━━ AVAILABLE DATA
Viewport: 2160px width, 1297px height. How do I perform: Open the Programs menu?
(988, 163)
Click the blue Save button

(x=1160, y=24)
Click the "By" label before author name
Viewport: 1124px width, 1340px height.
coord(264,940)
━━━━
WHAT YOU WILL DO -
The records above should be printed in full, exactly as they appear.

WRITTEN ANSWER -
Viewport: 2160px width, 1297px height. How do I perform: Open the Programs menu?
(988, 163)
Click the blue Save button

(x=1160, y=24)
Click the "By" label before author name
Viewport: 1124px width, 1340px height.
coord(264,940)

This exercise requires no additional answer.